Pozwana P. Biuro Handlowe sp. z o.o. wniosła do Sądu Najwyższego skargę kasacyjną od wyroku Sądu Okręgowego w W. z dnia 25 lutego 2014 r., zaskarżając ten wyrok w całości i zarzucając mu naruszenie prawa materialnego, to jest:
1) art. 1861 § 2 k.p., przez jego błędną wykładnię polegającą na przyjęciu, że przepis ten w zakresie oceny rozpoczęcia okresu ochronnego przysługującego powódce należy interpretować w ten sposób, że przez czynność zmierzającą do rozwiązania umowy o pracę należy traktować złożenie oświadczenia woli powódce przez pozwaną, a nie faktyczny moment dokonania czynności zmierzającej do rozwiązania umowy o pracę, co w konsekwencji doprowadziło do niewłaściwego zastosowania danego przepisu i do przyjęcia, że w chwili zapoznania się z oświadczeniem woli pracodawcy powódka była objęta ochroną wynikającą z art. 1861 § 1 k.p.;
2) § 1 rozporządzenia Ministra Gospodarki, Pracy i Polityki Społecznej z dnia 16 grudnia 2003 r. w sprawie szczegółowych warunków udzielania pracownikom urlopu wychowawczego stanowiącego, że wniosek o udzielenie urlopu wychowawczego składa się pracodawcy w formie pisemnej na dwa tygodnie przed rozpoczęciem okresu, w którym zamierza się korzystać z tego urlopu, przez błędną wykładnię polegającą na uznaniu, że termin ten jest terminem minimalnym, przed upływem którego należy złożyć wniosek o urlop wychowawczy, co w konsekwencji doprowadziło do uznania, że powódka nie naruszyła tego przepisu, składając wniosek o urlop wychowawczy z 10-tygodniowym wyprzedzeniem i została z mocy prawa objęta ochroną przed wypowiedzeniem jej umowy o pracę.

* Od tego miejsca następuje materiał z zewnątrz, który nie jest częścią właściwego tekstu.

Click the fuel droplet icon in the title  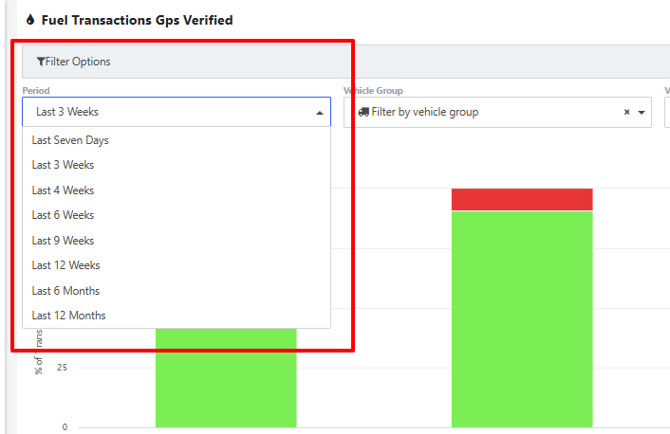click(x=30, y=19)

Powołując się na tak sformułowane zarzuty skarżąca wniosła o uchylenie wyroku Sądu Okręgowego z dnia 25 lutego 2014 r. w całości oraz orzeczenie co do istoty sprawy, przez oddalenie powództwa w całości; zasądzenie zwrotu kosztów postępowania, w tym kosztów zastępstwa procesowego od powódki na rzecz pozwanej w postępowaniu w pierwszej i drugiej instancji oraz kosztów postępowania kasacyjnego przed Sądem Najwyższym, a także o zasądzenie od powódki na rzecz pozwanej zwrotu świadczenia w wysokości 29.993,97 zł wypłaconego powódce tytułem wynagrodzenia za czas pozostawania bez pracy. Ewentualnie skarżąca domagała się uchylenia zaskarżonego wyroku Sądu Okręgowego z dnia 25 lutego 2014 r. w całości i przekazania sprawy temu Sądowi do ponownego rozpoznania.

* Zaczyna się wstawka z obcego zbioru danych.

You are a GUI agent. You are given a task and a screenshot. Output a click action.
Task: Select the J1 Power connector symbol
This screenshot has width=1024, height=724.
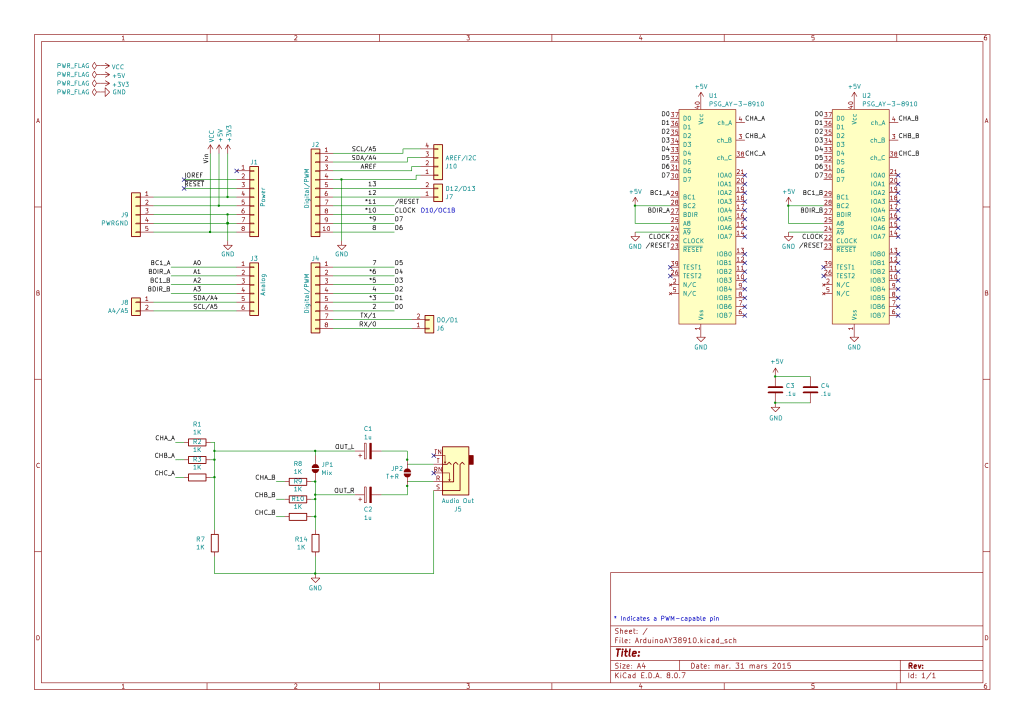pos(253,202)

Uzasadniając zarzuty skargi kasacyjnej, skarżąca zauważyła, że Kodeks pracy zawiera zwroty „rozwiązanie umowy o pracę” oraz „czynność zmierzająca do rozwiązania umowy o pracę”, które nie są używane zamiennie. Zwrot „czynność zmierzająca do rozwiązania umowy o pracę” został użyty przez ustawodawcę wyłącznie w art. 1861 § 2 k.p. i świadczy, zdaniem skarżącej, o celowym działaniu racjonalnego ustawodawcy, którego celem było zabezpieczenie sytuacji pracodawcy, który po dokonaniu czynności zmierzających do rozwiązania umowy o pracę (w niniejszej sprawie składa na poczcie pismo zawierające oświadczenie o rozwiązaniu umowy o pracę w trybie art. 53 § 1 pkt. 1 lit. b k.p., a następczo otrzymuje informację, że pracownik składa wniosek o urlop).
Skarżąca wyraziła także pogląd, że stan faktyczny w niniejszej sprawie stanowi jaskrawy przykład nadużycia uprawnień przysługujących powódce, która po dokonaniu czynności faktycznych przez pozwaną, zmierzających do osiągnięcia skutku w postaci rozwiązania umowy o pracę, złożyła następczo wniosek o udzielenie urlopu wychowawczego z 10-tygodniowym wyprzedzeniem, jednocześnie wyprowadzając z tego faktu objęcie jej ochroną przed wypowiedzeniem umowy oraz zniwelowanie ochrony czynności faktycznych pracodawcy.
W ocenie skarżącej, Sąd naruszył również § 1 rozporządzenia Ministra Gospodarki, Pracy i Polityki Społecznej z dnia 16 grudnia 2003 r. w sprawie szczegółowych warunków udzielania pracownikom urlopu wychowawczego stanowiącego, że wniosek o udzielenie urlopu wychowawczego składa się pracodawcy w formie pisemnej na dwa tygodnie przed rozpoczęciem okresu, w którym zamierza się z niego korzystać z tego urlopu, przez jego błędną wykładnię polegającą na uznaniu, że termin ten jest terminem minimalnym, przed upływem którego należy złożyć wniosek o urlop wychowawczy, co w konsekwencji doprowadziło do uznania, że powódka nie naruszyła tego przepisu, składając wniosek o urlop wychowawczy z 10-tygodniowym wyprzedzeniem i została z mocy prawa objęta ochroną przed wypowiedzeniem jej umowy o pracę.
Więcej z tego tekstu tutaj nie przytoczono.